#### [Task statement]
Everything from the line that holds "Open the #DiMaio hashtag" through the end of the records below is to be transcribed exactly, except the pictures.

= = = =

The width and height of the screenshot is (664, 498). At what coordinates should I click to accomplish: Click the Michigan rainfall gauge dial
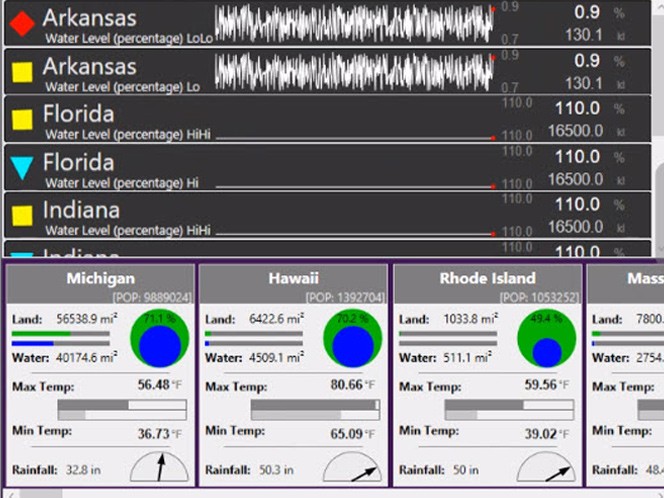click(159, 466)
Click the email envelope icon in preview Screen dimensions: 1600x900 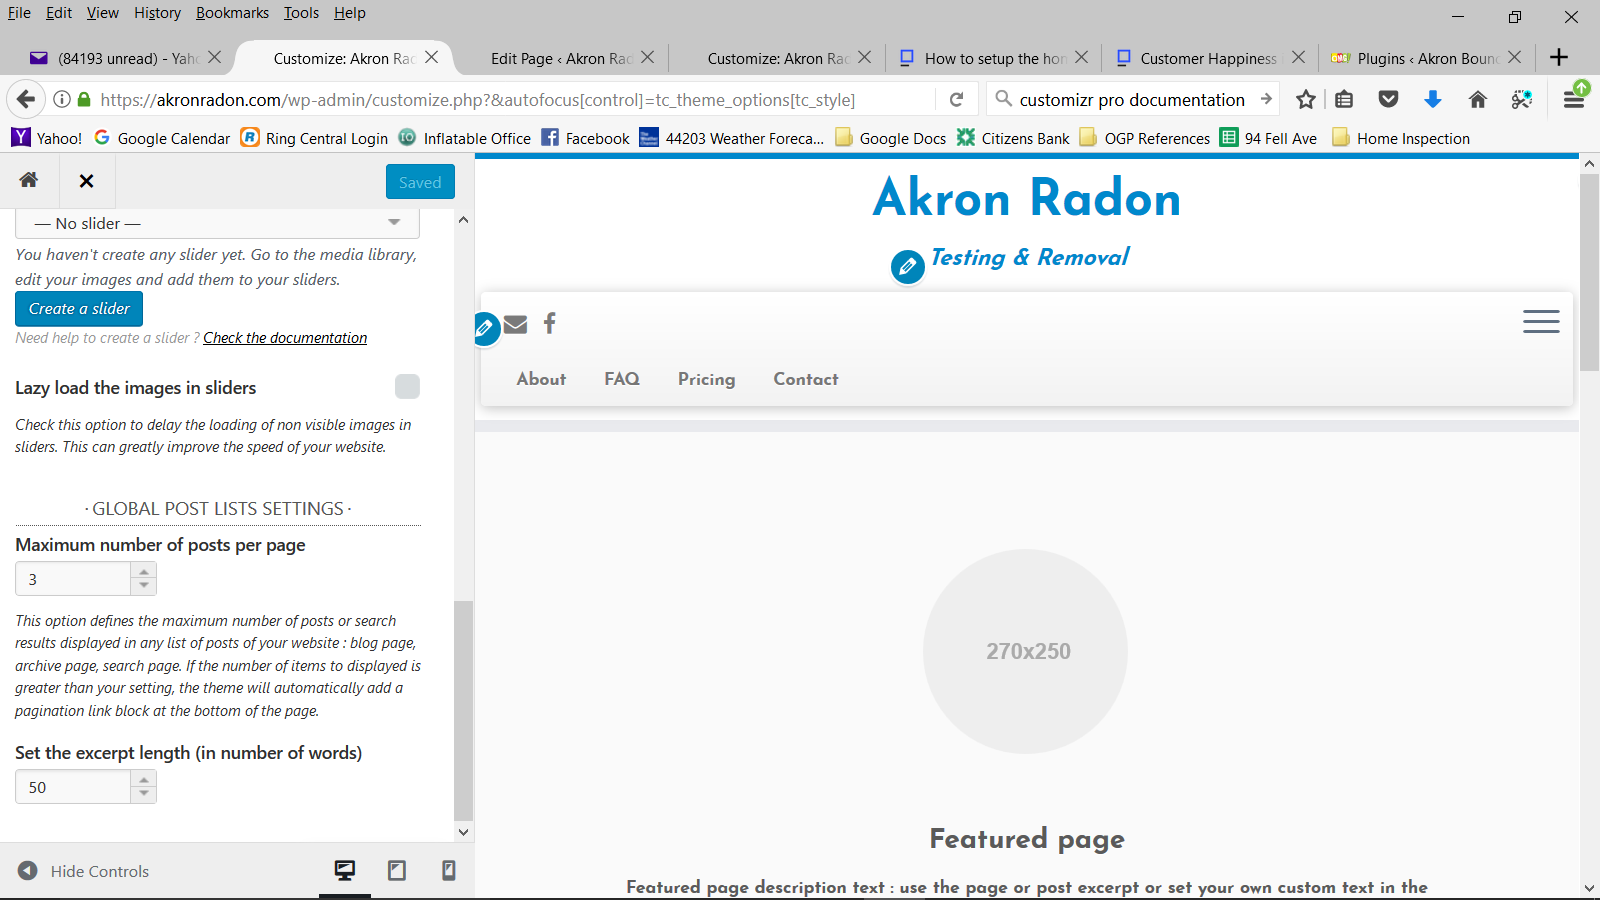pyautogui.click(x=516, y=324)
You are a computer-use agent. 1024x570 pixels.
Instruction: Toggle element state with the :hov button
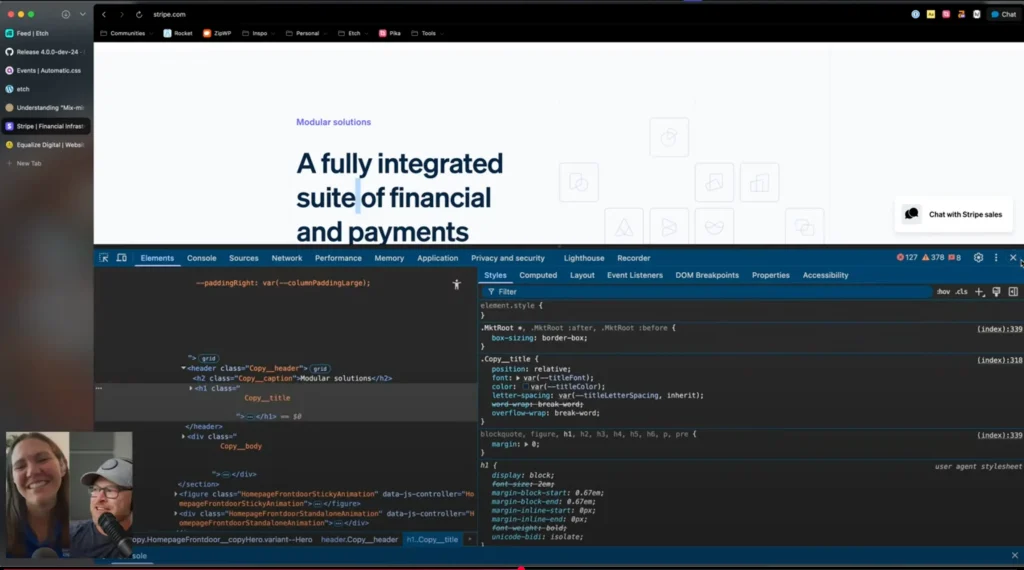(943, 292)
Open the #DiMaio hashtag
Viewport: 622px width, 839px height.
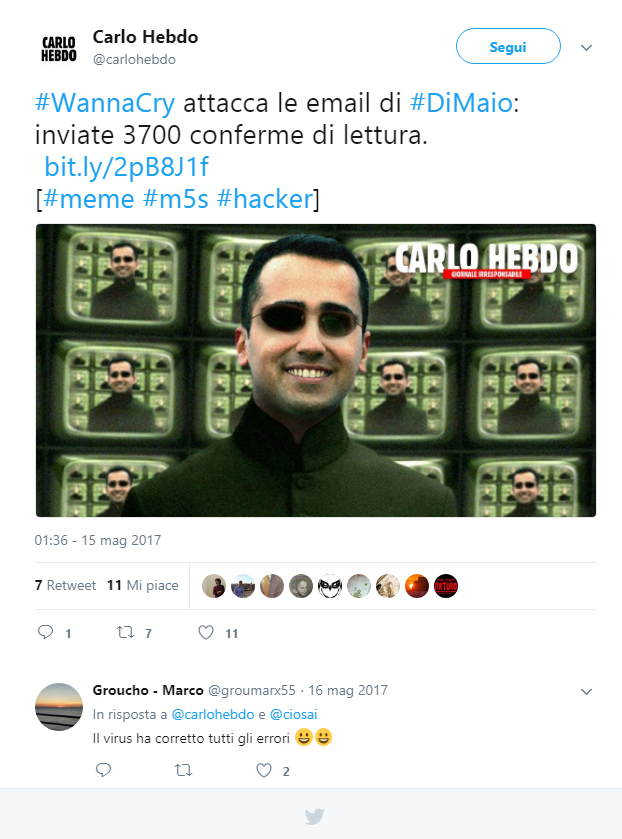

= = = =

#### [Result for this exercise]
Open the #DiMaio hashtag
Viewport: 622px width, 839px height.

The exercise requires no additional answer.